The Irish came out on top on the first day of jump racing’s answer to the Olympics with four winners in seven races. They were led by Co Meath trainer Gavin Cromwell’s shock but resounding victory with Espoir D’Allen in a sensational Champion Hurdle, the highlight of the opening day and arguably the festival.
It was only horse racing, not the donkey derby at Westminster, that anybody wanted to talk about.
"Oh listen, I'm taking the week off. Thanks!" said Limerick racehorse owner JP McManus, waving The Irish Times away when asked if he was watching the latest developments around Brexit.
"Yeah, I don't get involved in that. See you later!" said former Liverpool and England footballer Jamie Redknapp, walking away when asked the same question in the winners' enclosure.
Luckily, there was plenty else to discuss with the racing.
Cromwell’s success
It was a fairy-tale win for Cromwell, the soft-spoken farrier who was visibly stunned by his first victory in the Champion Hurdle.
“I am just lost for words – just brilliant, unbelievable,” said Cromwell.
It came after another McManus-owned runner Buveur D’Air – bidding for a hat-trick of successive victories in the race – fell at the third fence, sending gasps echoing around Prestbury Park.
McManus may not have his hat-trick with Buveur D’Air but he had a triple with Espoir D’Allen.
“Listen, any time you win the Champion Hurdle you are happy. You can’t be too fussy,” he said.
There was nothing cavalier about Cromwell’s own commentary around the stunning victory. Of jockey Mark Walsh’s ride, the taciturn trainer thought briefly and then said: “Perfection.”
He promised to return to defend the title: “I don’t think there is anywhere higher you can go,” he said.
A dramatic day of racing
Stratospheric Irish spirits were set early.
Ruby Walsh, Cheltenham's most successful jockey, banished the ghosts of last year's injury-marred festival with victory on Klassical Dream in the opening Supreme Novice's Hurdle. It brought Willie Mullins his 62nd Cheltenham winner, another record for the Carlow-based trainer, and shouts of "Go on the Rubes!"
“Sure what else would you do?” said Walsh when asked if he liked the love shown by the large Cheltenham crowd. “You’d spend the other 300 days of the year looking around with no one looking at you.”
The Kildare man, just off his 59th Cheltenham winner, admitted that he and Mullins did not have a raft of "odds-on shots" this year but loads of "individual chances" that are "not all going to click".
He was right.

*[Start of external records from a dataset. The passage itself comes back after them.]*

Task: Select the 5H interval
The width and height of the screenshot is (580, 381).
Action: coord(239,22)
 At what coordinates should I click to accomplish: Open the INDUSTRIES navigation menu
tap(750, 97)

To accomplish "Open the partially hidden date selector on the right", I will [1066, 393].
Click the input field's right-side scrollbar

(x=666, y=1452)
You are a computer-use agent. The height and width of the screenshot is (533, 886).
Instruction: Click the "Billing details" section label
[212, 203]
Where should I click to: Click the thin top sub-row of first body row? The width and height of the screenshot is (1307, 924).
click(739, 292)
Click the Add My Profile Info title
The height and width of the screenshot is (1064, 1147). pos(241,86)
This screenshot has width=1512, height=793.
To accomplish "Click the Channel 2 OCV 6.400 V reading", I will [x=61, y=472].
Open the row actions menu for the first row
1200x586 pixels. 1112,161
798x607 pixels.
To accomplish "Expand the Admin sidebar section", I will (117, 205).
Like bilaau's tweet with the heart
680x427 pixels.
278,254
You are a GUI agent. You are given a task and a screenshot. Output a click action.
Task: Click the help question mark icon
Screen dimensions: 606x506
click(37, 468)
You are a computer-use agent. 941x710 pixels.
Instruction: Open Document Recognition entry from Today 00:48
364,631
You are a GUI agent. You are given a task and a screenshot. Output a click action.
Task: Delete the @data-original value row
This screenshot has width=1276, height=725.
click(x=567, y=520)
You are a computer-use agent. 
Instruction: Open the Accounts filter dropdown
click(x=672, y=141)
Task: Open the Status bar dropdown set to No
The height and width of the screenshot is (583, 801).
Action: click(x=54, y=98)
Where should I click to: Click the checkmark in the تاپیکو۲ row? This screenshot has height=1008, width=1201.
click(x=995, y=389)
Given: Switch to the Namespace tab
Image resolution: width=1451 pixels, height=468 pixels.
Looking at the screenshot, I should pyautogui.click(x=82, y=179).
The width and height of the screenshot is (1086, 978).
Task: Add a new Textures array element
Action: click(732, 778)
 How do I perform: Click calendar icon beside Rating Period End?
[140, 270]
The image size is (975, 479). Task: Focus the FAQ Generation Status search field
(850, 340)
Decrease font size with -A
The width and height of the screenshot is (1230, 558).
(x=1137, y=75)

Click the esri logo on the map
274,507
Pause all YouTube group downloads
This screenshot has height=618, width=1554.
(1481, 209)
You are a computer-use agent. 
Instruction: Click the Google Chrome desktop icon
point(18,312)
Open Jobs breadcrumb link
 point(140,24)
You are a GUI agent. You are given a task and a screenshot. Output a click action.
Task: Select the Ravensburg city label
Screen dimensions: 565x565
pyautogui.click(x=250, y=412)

There were more gasps on a dramatic day of racing when Walsh suffered a nightmare fall at the last while leading on Benie Des Dieux in the Mares’ Hurdle.
Irish morale was lifted again when Rachael Blackmore landed her first Cheltenham Festival winner on A Plus Tard in the Novices' Handicap Chase. The crowd lapped it up as she stood and jabbed the air afterwards.
Elsewhere, at the end of an eventful day of racing, Dublin punters John Mulligan, Dave Chapman and Paul Griffith toasted Espoir D’Air’s 16-1 victory and other wins as they contemplated whether they would return to Cheltenham if Brexit meant fewer Irish horses travelling next year.
“If you don’t have that competition between the Irish and the UK horses, then absolutely you would have to think about whether you would come or not,” said Mulligan.
“The standard of racing would drop,” added Griffith.
Brian Carey from Co Clare, down €70 with “not one winner” on the first day, struggled to figure out why his Irish favourites had failed to “get up that hill” but would not dream of betting on Brexit.
“No, no, no,” he said.
His Co Waterford pal Liam Drohan went further: “Jaysus no.”